Hello everyone,
This series implements the Permission Overlay Extension introduced in 2022
VMSA enhancements [1]. It is based on v6.6-rc3.
Changes since v1[2]:
# Added Kconfig option
# Added KVM support
# Move VM_PKEY* defines into arch/
# Add isb() for POR_EL0 context switch
# Added hwcap test, get-reg-list-test, signal frame handling test
ptrace support is missing, I will add that for v3.
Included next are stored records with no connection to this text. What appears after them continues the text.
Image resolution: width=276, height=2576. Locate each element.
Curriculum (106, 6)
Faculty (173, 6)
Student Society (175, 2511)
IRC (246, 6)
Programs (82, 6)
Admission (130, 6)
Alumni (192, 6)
The Permission Overlay Extension allows to constrain permissions on memory
regions. This can be used from userspace (EL0) without a system call or TLB
invalidation.
POE is used to implement the Memory Protection Keys [3] Linux syscall.
The first few patches add the basic framework, then the PKEYS interface is
implemented, and then the selftests are made to work on arm64.
There was discussion about what the 'default' protection key value should be,
I used disallow-all (apart from pkey 0), which matches what x86 does.
I have tested the modified protection_keys test on x86_64 [5], but not PPC.
I haven't build tested the x86/ppc changes, will work on getting at least
an x86 build environment working.
Thanks,
Joey
[1] https://community.arm.com/arm-community-blogs/b/architectures-and-processor…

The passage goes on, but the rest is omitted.